我们的函数声明返回一个i32整数,但是使用了分号后,他只能够反悔()。Rust意识到这可能不是我们需要的,并会建议移除我们之前看到的错误中的分号。

Early returns 及早返回

But what about early returns? Rust does have a keyword for that, return:

什么是及早返回?Rust有一个关键词return

fn foo(x: i32) -> i32 {
    return x;

    // we never run this code!
    x + 1
}

Using a return as the last line of a function works, but is considered poor style:

在函数的最后一行使用return,是可以运行的,但是被认为是差的格式:

fn foo(x: i32) -> i32 {
    return x + 1;
}

The previous definition without return may look a bit strange if you haven’t worked in an expression-based language before, but it becomes intuitive over time.

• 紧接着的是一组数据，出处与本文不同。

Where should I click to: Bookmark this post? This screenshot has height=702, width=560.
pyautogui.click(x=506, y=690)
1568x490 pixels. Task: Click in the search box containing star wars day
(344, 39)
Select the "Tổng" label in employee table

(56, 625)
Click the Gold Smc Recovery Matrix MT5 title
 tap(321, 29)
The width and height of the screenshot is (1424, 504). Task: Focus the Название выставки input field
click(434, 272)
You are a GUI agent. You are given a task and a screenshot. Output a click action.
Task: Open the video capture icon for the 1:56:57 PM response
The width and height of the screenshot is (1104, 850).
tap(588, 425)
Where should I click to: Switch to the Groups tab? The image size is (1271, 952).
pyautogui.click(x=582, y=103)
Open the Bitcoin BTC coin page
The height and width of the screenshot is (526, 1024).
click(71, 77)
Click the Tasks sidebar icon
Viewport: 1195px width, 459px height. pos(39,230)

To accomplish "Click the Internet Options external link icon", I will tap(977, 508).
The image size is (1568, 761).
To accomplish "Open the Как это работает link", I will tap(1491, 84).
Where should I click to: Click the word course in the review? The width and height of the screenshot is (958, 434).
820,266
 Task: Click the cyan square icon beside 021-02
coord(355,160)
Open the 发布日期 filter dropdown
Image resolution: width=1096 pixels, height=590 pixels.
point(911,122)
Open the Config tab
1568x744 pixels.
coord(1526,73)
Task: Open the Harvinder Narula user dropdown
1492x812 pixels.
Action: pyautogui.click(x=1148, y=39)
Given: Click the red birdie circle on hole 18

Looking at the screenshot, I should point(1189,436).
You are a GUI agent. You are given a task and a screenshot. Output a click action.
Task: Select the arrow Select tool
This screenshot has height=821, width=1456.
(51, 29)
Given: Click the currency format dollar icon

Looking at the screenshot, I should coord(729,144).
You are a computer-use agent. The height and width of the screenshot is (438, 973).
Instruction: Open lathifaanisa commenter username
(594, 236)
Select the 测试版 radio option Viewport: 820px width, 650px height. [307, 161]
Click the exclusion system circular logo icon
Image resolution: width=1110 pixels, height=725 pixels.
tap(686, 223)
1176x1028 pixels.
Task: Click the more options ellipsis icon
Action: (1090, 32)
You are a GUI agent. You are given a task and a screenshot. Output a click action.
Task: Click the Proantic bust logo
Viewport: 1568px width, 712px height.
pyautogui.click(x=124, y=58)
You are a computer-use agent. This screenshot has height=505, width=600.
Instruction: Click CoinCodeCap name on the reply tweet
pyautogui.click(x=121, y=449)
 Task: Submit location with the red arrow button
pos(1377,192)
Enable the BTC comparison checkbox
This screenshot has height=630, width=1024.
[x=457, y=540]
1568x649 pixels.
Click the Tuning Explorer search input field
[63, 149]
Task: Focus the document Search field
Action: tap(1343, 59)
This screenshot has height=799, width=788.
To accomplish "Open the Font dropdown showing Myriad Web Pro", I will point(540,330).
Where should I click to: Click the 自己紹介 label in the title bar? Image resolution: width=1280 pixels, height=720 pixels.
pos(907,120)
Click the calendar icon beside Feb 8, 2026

如果你之前没有使用过一门基于表达式的语言的话,前面没有使用return的定义语句看起可能有点怪,但是随着时间的迁移,它将变得直观。

Diverging functions 发散函数

Rust has some special syntax for ‘diverging functions’, which are functions that do not return:

Rust有一些特殊语法用于‘发散函数’,它是一个没有返回值的函数:

fn diverges() -> ! {
    panic!("This function never returns!");
}

panic! is a macro, similar to println!() that we’ve already seen. Unlike println!(), panic!() causes the current thread of execution to crash with the given message.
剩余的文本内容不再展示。